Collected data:
---+---
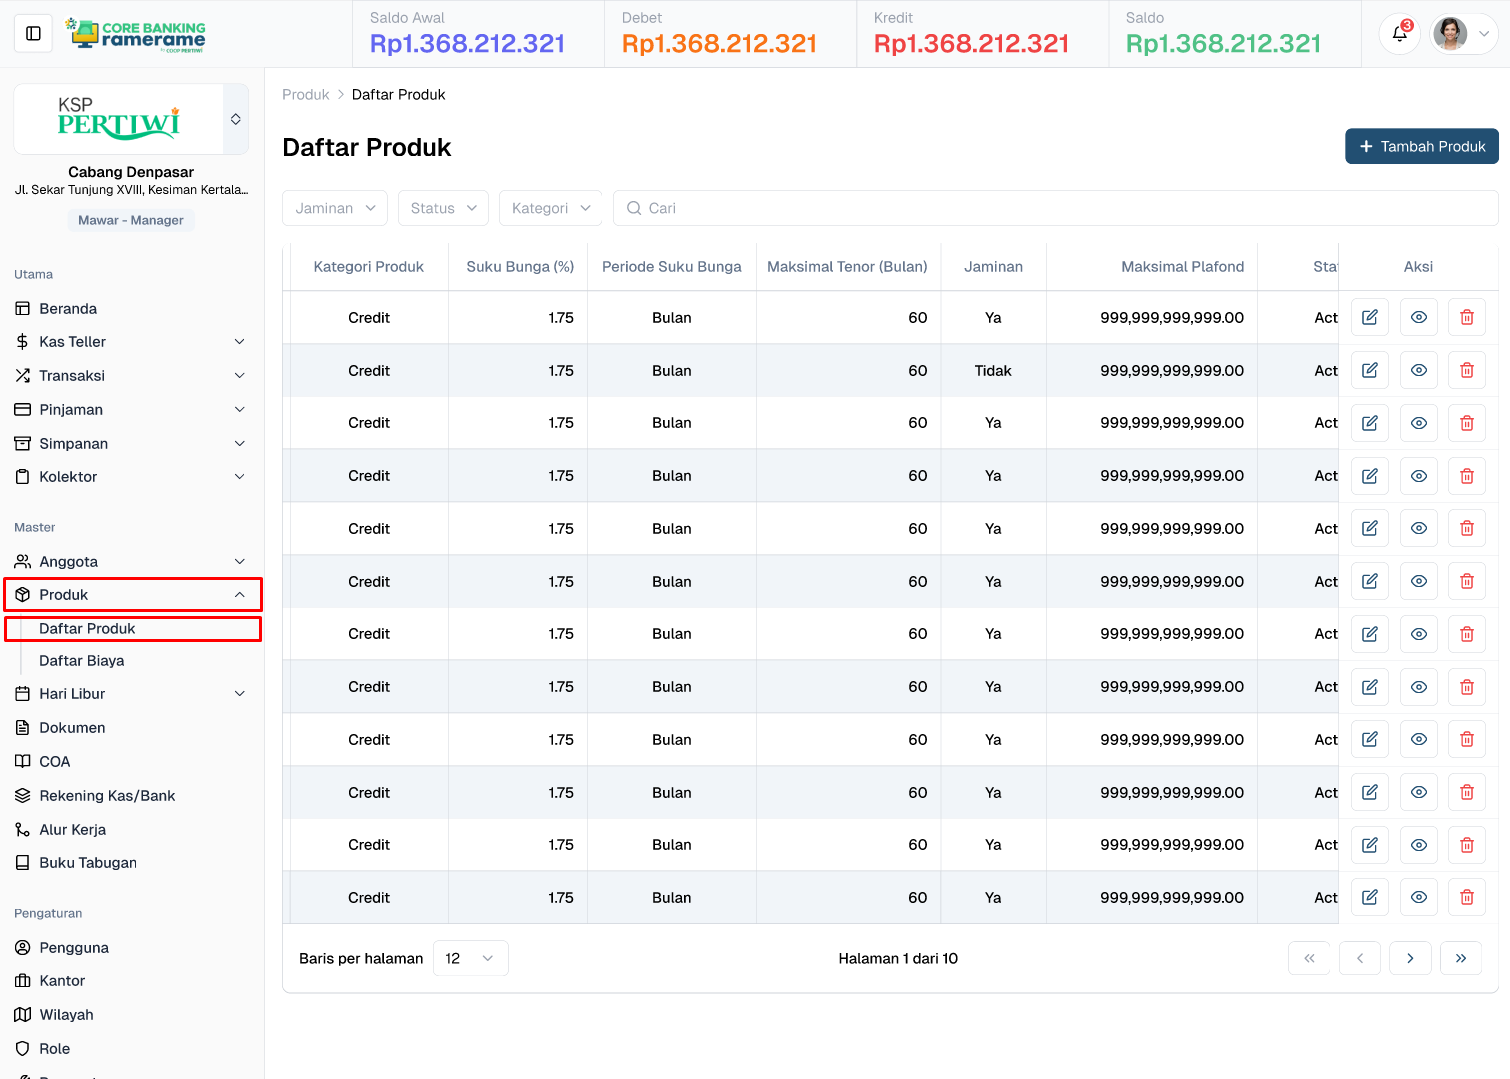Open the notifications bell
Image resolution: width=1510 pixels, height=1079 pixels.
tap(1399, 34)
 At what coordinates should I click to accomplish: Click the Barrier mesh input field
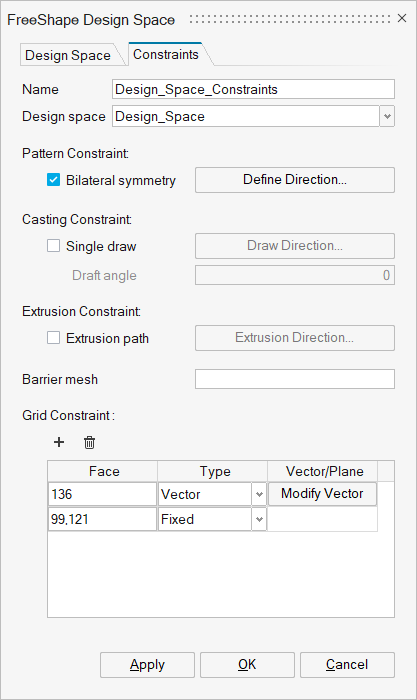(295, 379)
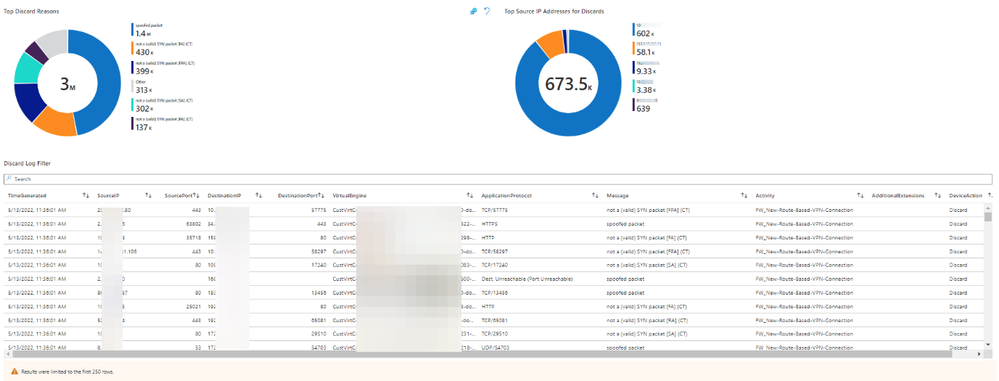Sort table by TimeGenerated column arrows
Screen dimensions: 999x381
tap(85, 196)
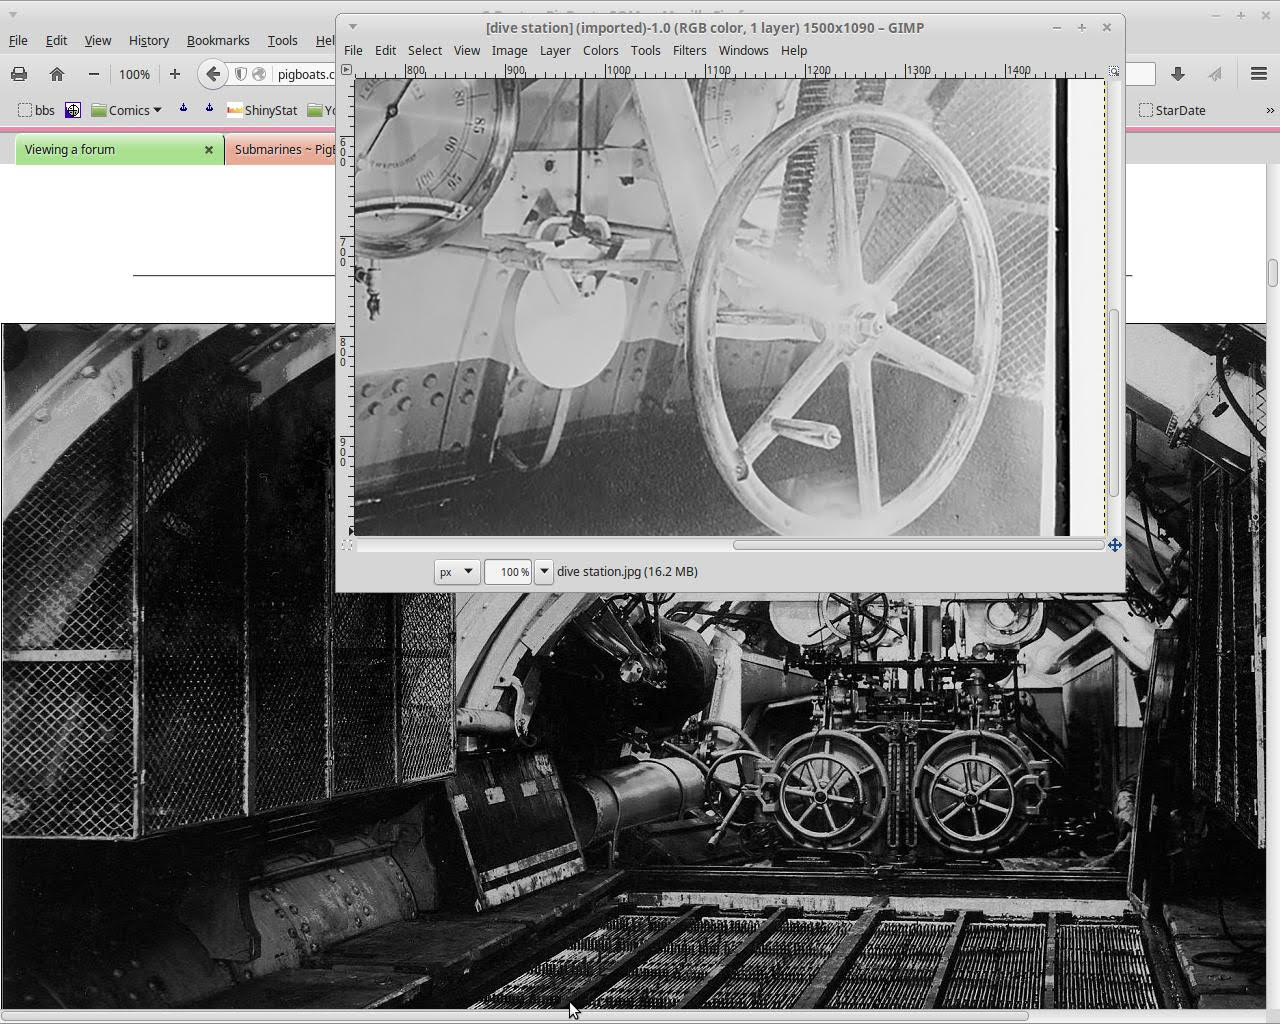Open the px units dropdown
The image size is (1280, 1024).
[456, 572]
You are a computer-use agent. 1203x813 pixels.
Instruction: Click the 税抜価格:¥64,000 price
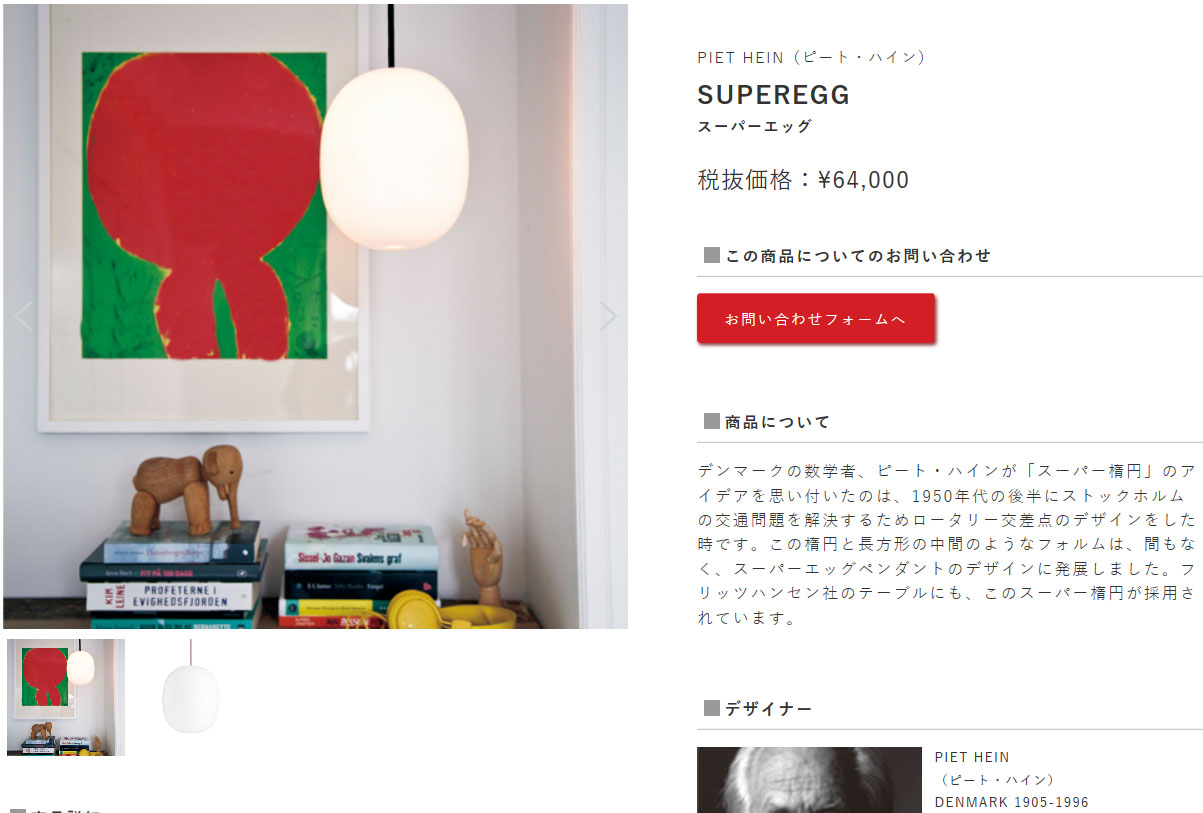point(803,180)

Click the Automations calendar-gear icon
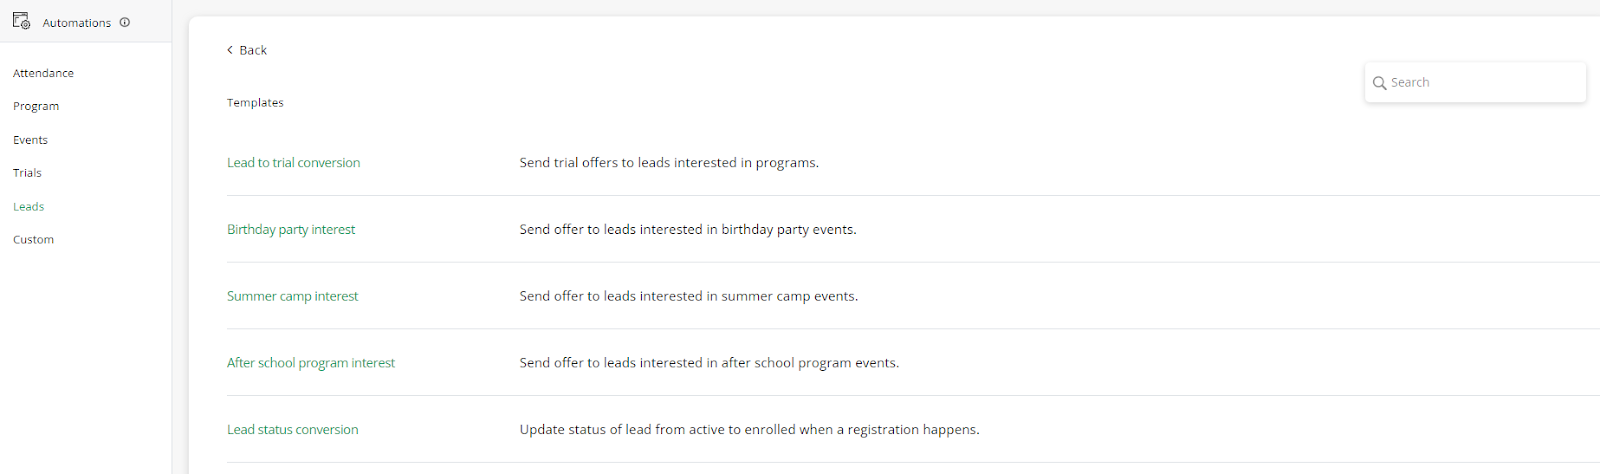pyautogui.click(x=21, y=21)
---+---
### Directions for this task
Write the lines out exactly, beginning at the line that holds "At what coordinates" and stopping after the last line of the entries; include no pictures.

### Answer section
 At what coordinates should I click to accomplish: Click the Barrier mesh input field
(295, 379)
Sort table by TimeGenerated column arrows
Screen dimensions: 999x381
tap(85, 196)
Open the px units dropdown
The image size is (1280, 1024).
[456, 572]
You are a computer-use agent. 1203x813 pixels.
Instruction: Click the 税抜価格:¥64,000 price
point(803,180)

Click the Automations calendar-gear icon
pyautogui.click(x=21, y=21)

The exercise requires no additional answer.